Pocas cosas hay en la vida tan fieles, tan absolutamente seguras, como la devoción que me tienen los mosquitos. Uno me visitaba con regularidad a las cinco de la madrugada desde hace varios días. Llegaba con la idea precisa de lo que iba a hacer conmigo sobre el lecho. Estrategia bien planificada. Sin previos ni avisos iniciaba su cortejo de zumbidos alrededor de mí. No me quiero despertar. No quiero salir desde ese reino psíquico al que sé que no volveré con facilidad. Lanzo manotazos al aire con los ojos cerrados, me cubro la cabeza con la sábana y vuelvo a intentar apartarlo imaginándome rápido y potente como un huracán. El bicho insiste. Lo sueño como un aviador loco de aquellas naves que durante la primera Gran Guerra se decían pilotadas por militares nobles y caballerosos. Un mosquito noble y caballeroso. Doy otra serie de manotazos desparramados hacia el techo que sólo consiguen derribar la lámpara y varios objetos de la mesita contigua. Ni exactitud ni nada. Humillado y sin sangre, que se la habrá llevado toda.

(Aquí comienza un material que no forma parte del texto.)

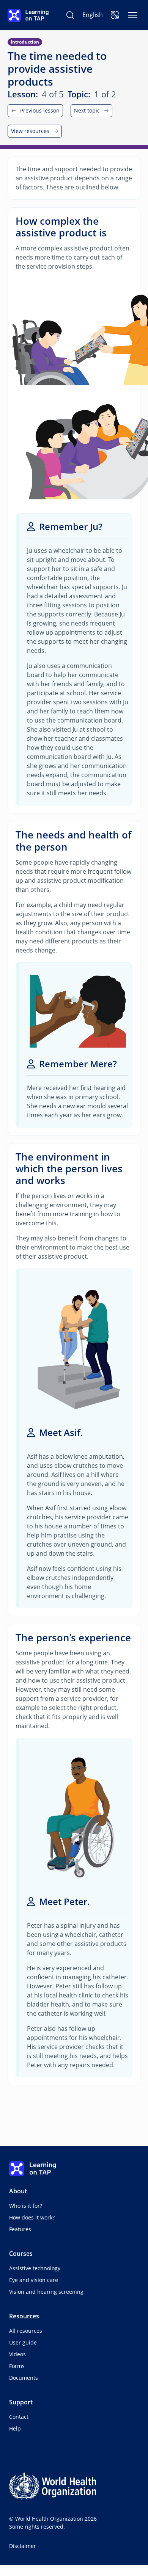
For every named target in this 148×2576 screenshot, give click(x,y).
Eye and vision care (33, 2280)
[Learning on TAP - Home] (28, 15)
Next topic (87, 110)
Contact (18, 2416)
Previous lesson (40, 110)
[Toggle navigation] (132, 15)
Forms (17, 2366)
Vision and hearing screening (46, 2291)
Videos (17, 2354)
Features (20, 2229)
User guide (23, 2342)
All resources (25, 2330)
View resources (30, 131)
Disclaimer (22, 2545)
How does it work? (32, 2217)
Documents (23, 2377)
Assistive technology (34, 2268)
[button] (115, 15)
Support (21, 2402)
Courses (21, 2253)
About (18, 2191)
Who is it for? (25, 2205)
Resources (24, 2316)
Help (15, 2428)
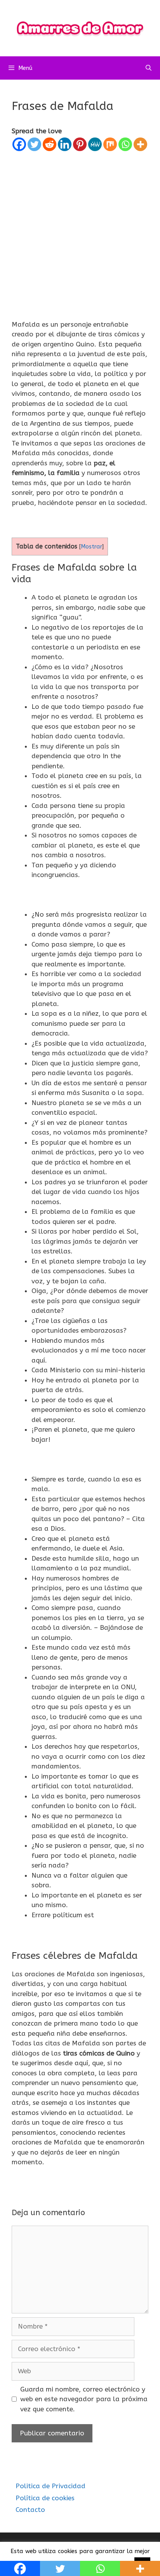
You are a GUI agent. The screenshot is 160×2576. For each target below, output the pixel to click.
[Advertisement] (80, 236)
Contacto (30, 2509)
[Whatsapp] (125, 144)
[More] (140, 144)
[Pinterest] (80, 144)
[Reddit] (49, 144)
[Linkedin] (64, 144)
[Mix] (110, 144)
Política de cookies (45, 2498)
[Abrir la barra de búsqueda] (148, 68)
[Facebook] (19, 144)
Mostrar (91, 546)
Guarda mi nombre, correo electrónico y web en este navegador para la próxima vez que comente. (84, 2399)
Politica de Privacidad (50, 2486)
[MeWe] (95, 144)
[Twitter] (34, 144)
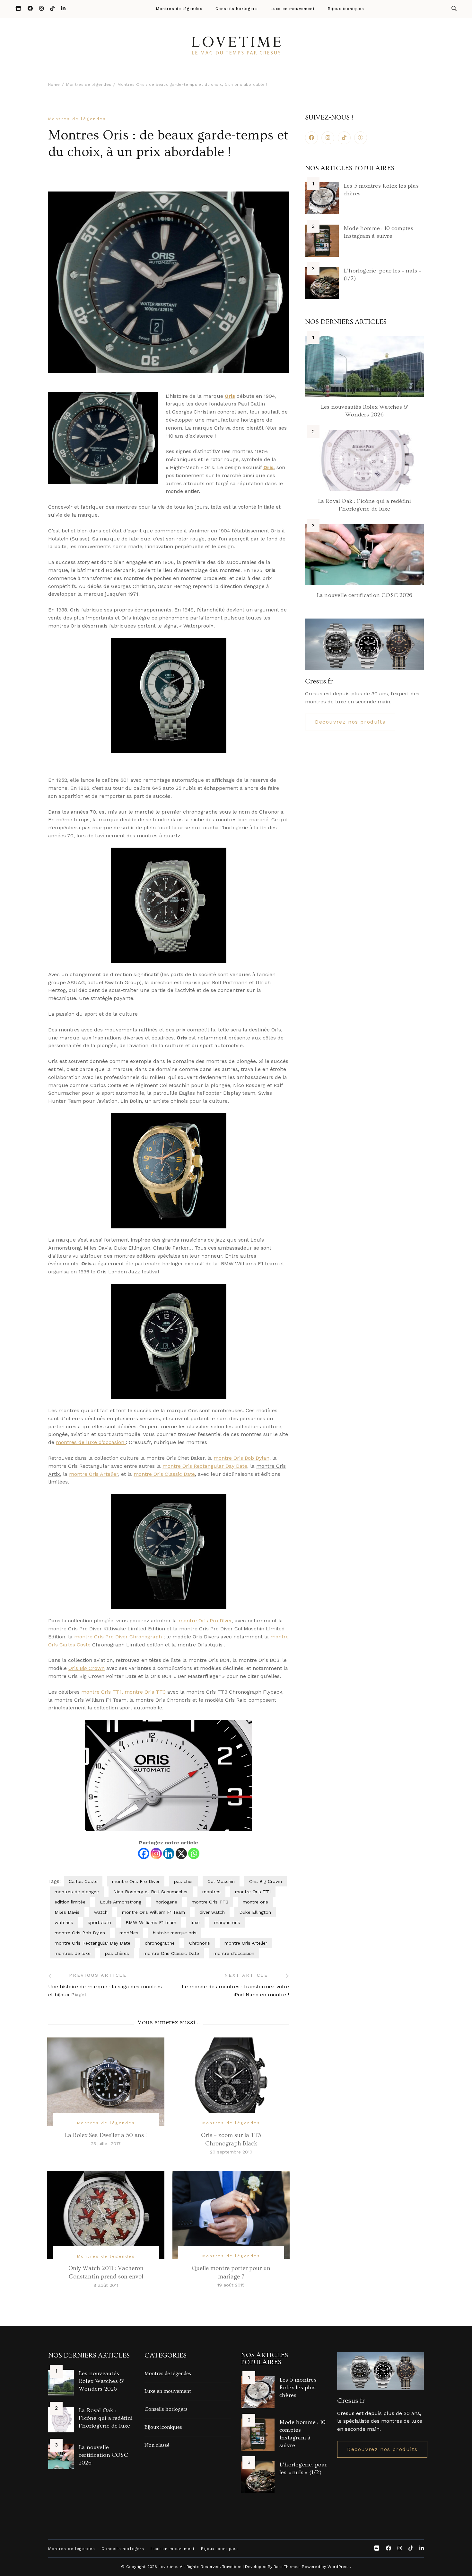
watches (64, 1922)
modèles (128, 1932)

Pocas cosas hay tan insistentes en la vida, tan seguras, como el deseo de venganza de los seres humanos. Ayer, sin ningún miramiento hacia la lealtad que ese insecto me profesaba, encendí las luces e inundé el aire de la habitación de insecticida en cuanto oí el rumor de su vuelo. Guerra bacteriológica. Caería como un valiente. Me refiero a mí. Al día siguiente, durante la siesta, emitieron un documental breve sobre el daño que los venenos usados por el hombre causan en la naturaleza. El ecosistema completo de mi cuarto y de medio bloque de vecinos había sido afectado por mis deseos de dormir, unidos a mi abominable ánimo de venganza. Esa microscópica fauna de arácnidos que retoza entre nuestras sábanas quedaba congelada en un fallecer de estatua. El resto de animalillos, voladores o no, sufrirían un final lento por mi poco aguante al picotazo de uno. Ay, dios mío, sin saberlo, había provocado efectos en toda la cadena alimenticia, contra la humanidad, contra mi propia curva de la felicidad, directamente.
Pocas cosas hay tan obstinadas en la vida, tan recalcitrantes, como los reportajes televisivos con presunta buena causa que te señalan. Me pasé años contemplando las gacelas del Serengeti y la matanza anual de ñus realizada por unos cocodrilos de no me acuerdo qué río. Años. Pero ahora, ahora nos toca arrepentirnos de toser y repensarnos. ¡Lo que estamos haciendo con el mar! Campañas organizadas por no se sabe muy bien quién, pero menos mal, pregonan el día sin alimentos envueltos, sin bolsas, sin paquetes de latas unidos por su red de aros. Al mismo tiempo, el telediario exhibe tortugas deformes por culpa de nuestra despreocupación, islas compuestas por kilómetros cuadrados de botellas, fondos marinos asolados y peces trufados por uno u otro tipo de sustancia relacionada con algún hábito de consumo diario. Imagino que el cierre de este tipo de industrias, tan relacionadas con los intereses petrolíferos, generaría un desempleo que ningún gobierno estaría dispuesto a asumir. Por eso no son ellos los responsables. El que mató al mosquito fui yo. Parece más llevadera esa política de hacer sentir culpables a quienes sólo intentamos dormir, o regresar a casa con el pan nuestro de cada día, cumplida esa maldición bíblica del trabajo y el sudor sobre la frente, para relajarnos con una limonada ante el televisor baja en calorías. Los pobres sólo tenemos defectos de pobres. Lo monas que son las bolsas pijas de tela que llevan los que las llenan con productos sanos y ecológicos. Pero los del chorizo pamplonica a un euro hemos venido a este mundo a destruir sin querer y a polucionarlo todo. Puesto que los mandatarios no se atreven a prohibir esos compuestos plásticos asesinos, el único ruego que deberíamos de hacerle es que tampoco permitan esta tortura a la que, como consumidores culpables, nos someten cada día. De momento, tiraré el fluflú. A lo mejor no le di y sigue vivo. Me sacrificaré por el planeta.